— Given instruction —
Rewrite every line of the items below as a JSON list of strings, with one string per line and no blank lines. Leave the pictures out.

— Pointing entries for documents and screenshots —

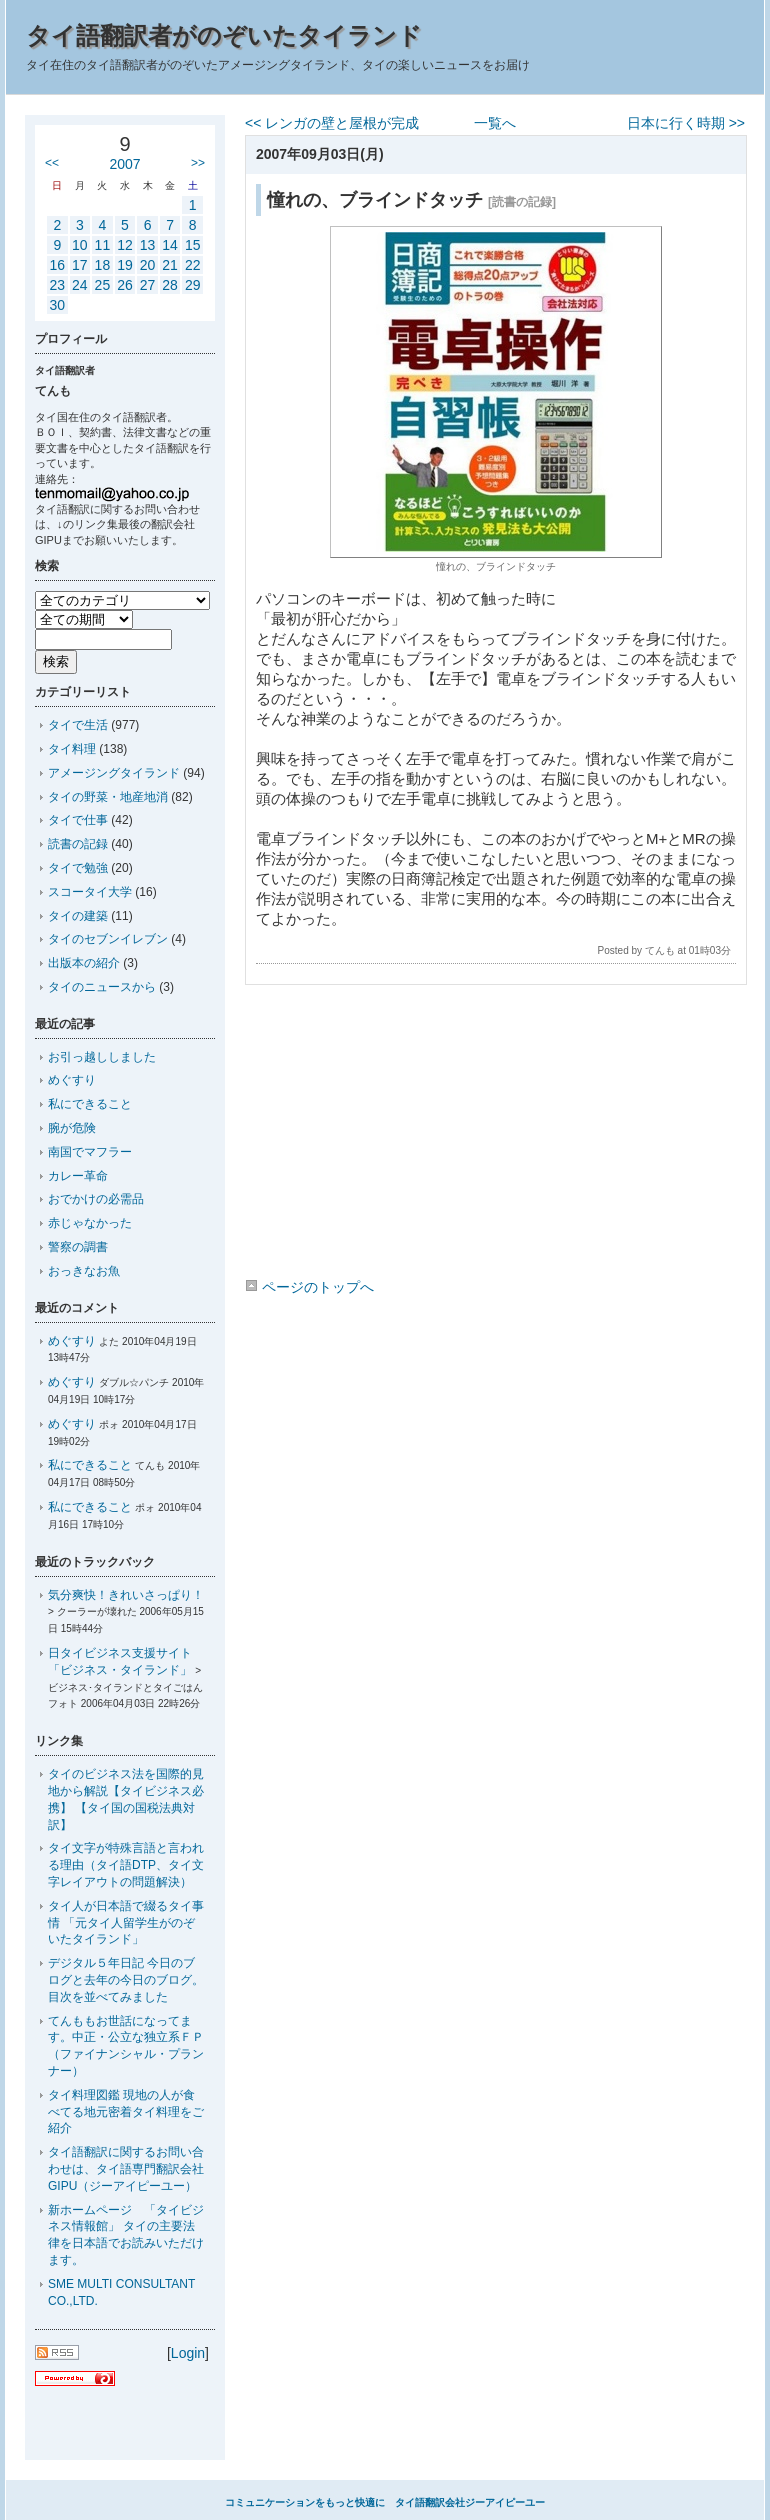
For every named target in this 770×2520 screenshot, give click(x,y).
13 (148, 245)
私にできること (90, 1104)
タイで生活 (78, 725)
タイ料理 (72, 749)
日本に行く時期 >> (686, 123)
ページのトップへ (309, 1287)
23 (57, 285)
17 (80, 265)
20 (148, 265)
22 (193, 265)
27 (148, 285)
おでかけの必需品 (96, 1199)
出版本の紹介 (84, 963)
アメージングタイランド (114, 773)
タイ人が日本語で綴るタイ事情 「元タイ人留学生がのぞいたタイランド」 (126, 1923)
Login (188, 2353)
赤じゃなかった (90, 1223)
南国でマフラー (90, 1152)
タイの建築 (78, 916)
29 (193, 285)
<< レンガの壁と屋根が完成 (332, 123)
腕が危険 (72, 1128)
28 (170, 285)
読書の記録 (78, 844)
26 (125, 285)
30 (57, 305)
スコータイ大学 (90, 892)
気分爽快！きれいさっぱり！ (126, 1595)
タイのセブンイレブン (108, 939)
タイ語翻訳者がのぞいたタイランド (224, 35)
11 (103, 245)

— The response —
[
  "For every named target in this 770×2520 screenshot, give click(x,y).",
  "13 (148, 245)",
  "私にできること (90, 1104)",
  "タイで生活 (78, 725)",
  "タイ料理 (72, 749)",
  "日本に行く時期 >> (686, 123)",
  "ページのトップへ (309, 1287)",
  "23 (57, 285)",
  "17 (80, 265)",
  "20 (148, 265)",
  "22 (193, 265)",
  "27 (148, 285)",
  "おでかけの必需品 (96, 1199)",
  "出版本の紹介 (84, 963)",
  "アメージングタイランド (114, 773)",
  "タイ人が日本語で綴るタイ事情 「元タイ人留学生がのぞいたタイランド」 (126, 1923)",
  "Login (188, 2353)",
  "赤じゃなかった (90, 1223)",
  "南国でマフラー (90, 1152)",
  "タイの建築 (78, 916)",
  "29 (193, 285)",
  "<< レンガの壁と屋根が完成 (332, 123)",
  "腕が危険 (72, 1128)",
  "28 (170, 285)",
  "読書の記録 (78, 844)",
  "26 (125, 285)",
  "30 (57, 305)",
  "スコータイ大学 (90, 892)",
  "気分爽快！きれいさっぱり！ (126, 1595)",
  "タイのセブンイレブン (108, 939)",
  "タイ語翻訳者がのぞいたタイランド (224, 35)",
  "11 (103, 245)"
]